Yesterday, I wrote about the very impressive inferential capabilities of ChatGPT as a data generator. This, however, only scratched the surface of those capabilities.
I wanted to see if that generated data was truly random (uniform distribution) or if ChatGPT was “smarter” than I was already giving it credit for.
To do this, I decided to take Noteable for a spin. For those of us who have been using IPython/Jupyter for years, Noteable is (as far as my limited testing is concerned) a highly-data-science-optimized “souped up”/”batteries included” and cloud-based augmentation of Jupyter Notebooks.
So, I grabbed the data that ChatGPT generated and saved it to a file. Then uploaded the file to Noteable and created a “Data Asset” off it. I then used their Eldritch magiks “sql” cell to load up and query the data in the notebook with a super simple query
Which resulted in this neat and useful presentation as table as well as basic sparkline column analytics
Okay, with data loaded, I wanted to see if data was correlated, so in the configure menu, I selected scatter plot. It automatically assigned two columns, in this case weight vs. age. Had the data been truly random, this scatter plot would be expected to be all over the place with an R-squared close to zero. Instead, it showed these two columns had a R-squared of 0.78!
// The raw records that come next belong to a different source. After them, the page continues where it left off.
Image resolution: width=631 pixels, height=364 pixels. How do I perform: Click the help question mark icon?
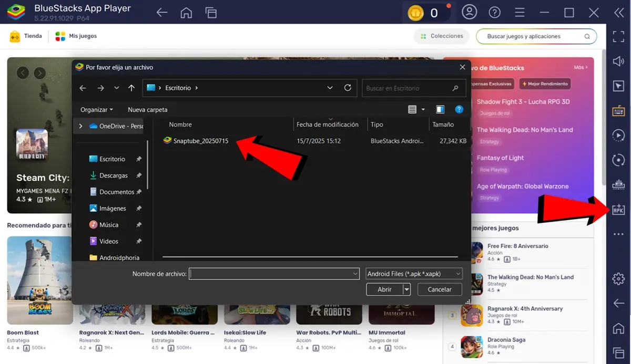coord(494,13)
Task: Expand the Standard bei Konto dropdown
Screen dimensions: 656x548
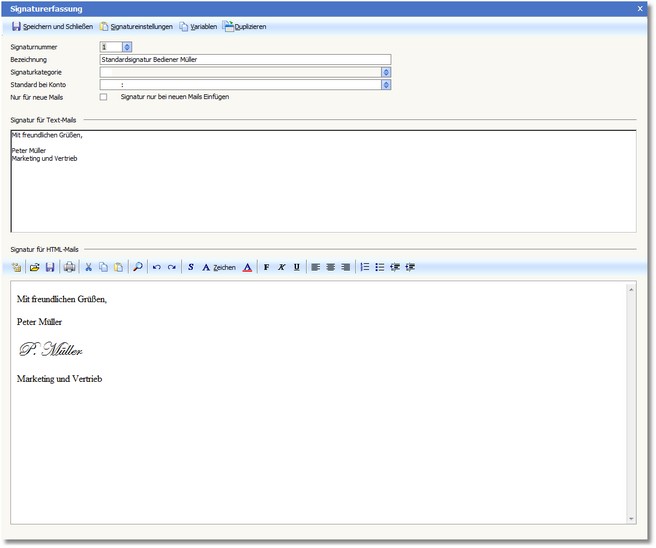Action: tap(386, 85)
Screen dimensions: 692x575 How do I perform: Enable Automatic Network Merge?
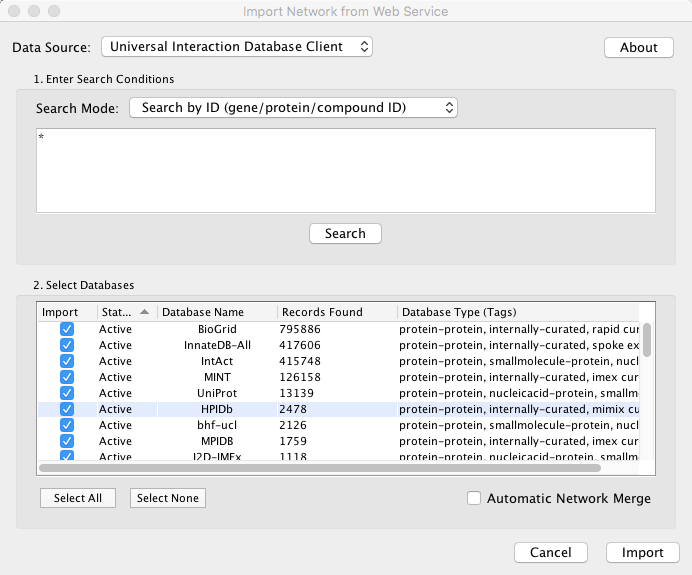click(x=475, y=498)
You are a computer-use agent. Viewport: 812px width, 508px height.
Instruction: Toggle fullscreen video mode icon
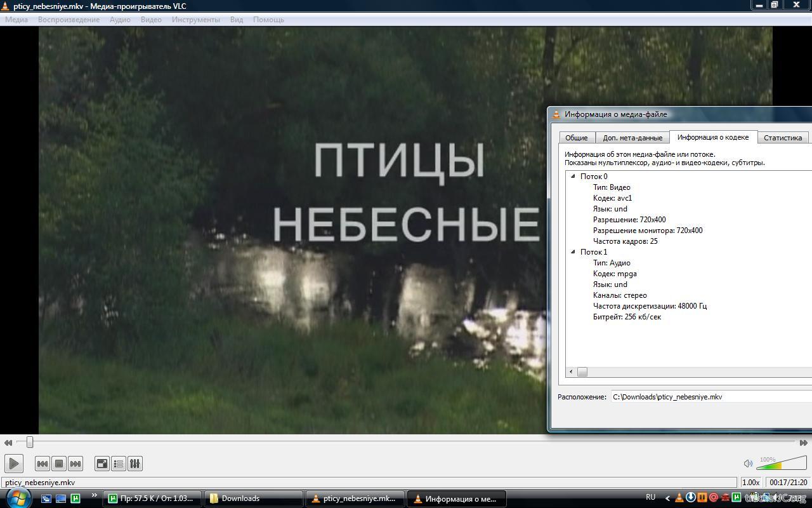(102, 464)
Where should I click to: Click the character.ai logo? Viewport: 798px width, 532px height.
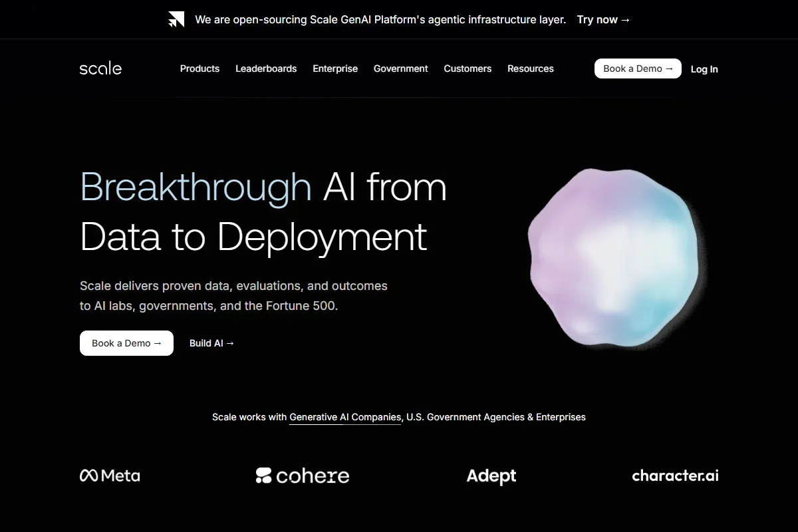point(675,475)
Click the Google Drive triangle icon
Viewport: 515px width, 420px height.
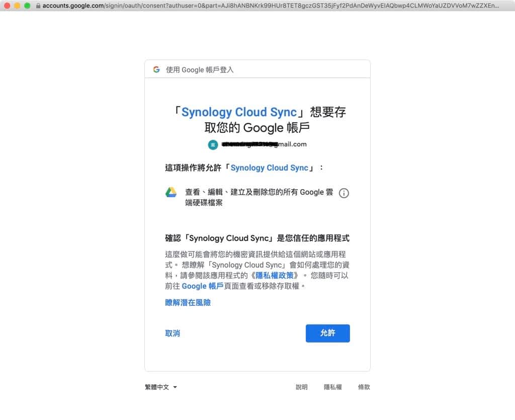click(x=171, y=193)
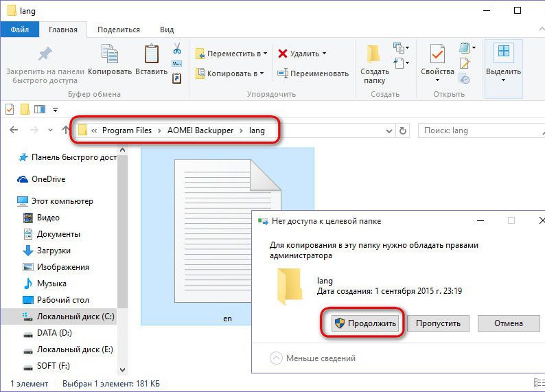Click the refresh button next to address bar
Screen dimensions: 545x392
403,130
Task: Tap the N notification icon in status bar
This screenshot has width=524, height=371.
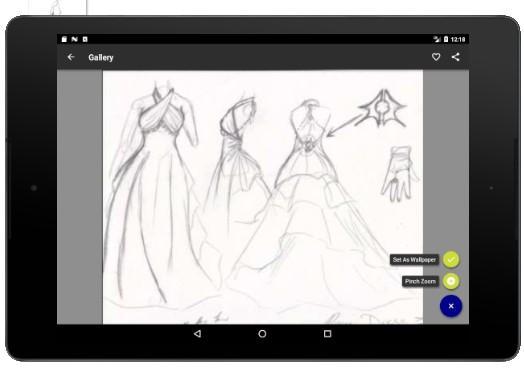Action: point(75,39)
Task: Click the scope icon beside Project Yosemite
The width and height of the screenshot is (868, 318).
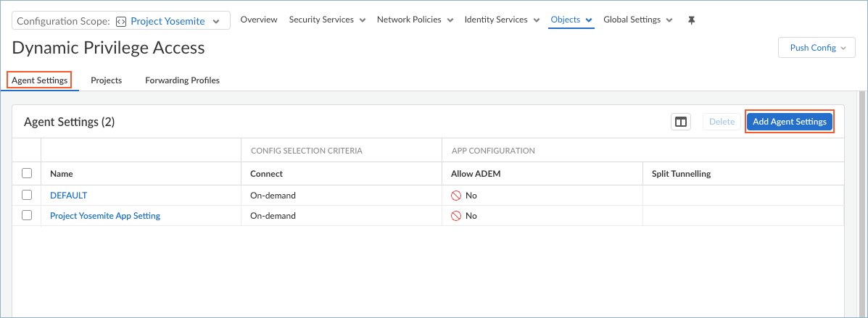Action: [121, 21]
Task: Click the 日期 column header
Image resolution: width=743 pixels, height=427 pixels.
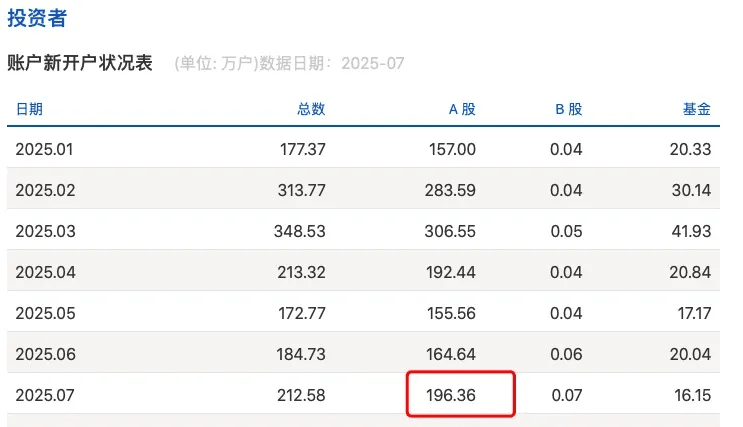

Now this had my interest piqued, let’s see what else we can find in this data, so in the menus I chose height as the x-axis. Again, if the data is random, we should expect to see a messy scatter plot. But, to my surprise it wasn’t. Height was correlated to weight even more strongly than age with an R-squared of ~0.97!
It’s here when it began to dawn on me that ChatGPT generated this data with some basis in reality. It must be aware that the older a person is they heavier they get and that the taller they are, the heavier they are as well.
But we must go deeper!
Let’s try a ridgeline plot (you can find them in the configuration menu “Summary Charts”) of weight vs. sex. And much like what we’ve seen so far, the data shows a lower height distribution for females than males.
At this point, I’m kind of astounded by the intelligence capabilities of GPT when generating data. But surely we can find more interesting things in this dataset. Let’s try a word cloud chart of the names to gauge their relative prevalence.
Alright, cool….WAIT A FRIGGIN MINUTE! Let’s check out popularity of baby names in 2020 (approx. when ChatGPT-3 was last trained):
I’m both elated and humbled at the same time. ChatGPT has the potential to replace and displace so many tools, people and businesses while at the same time being one of the most empowering tools ever created.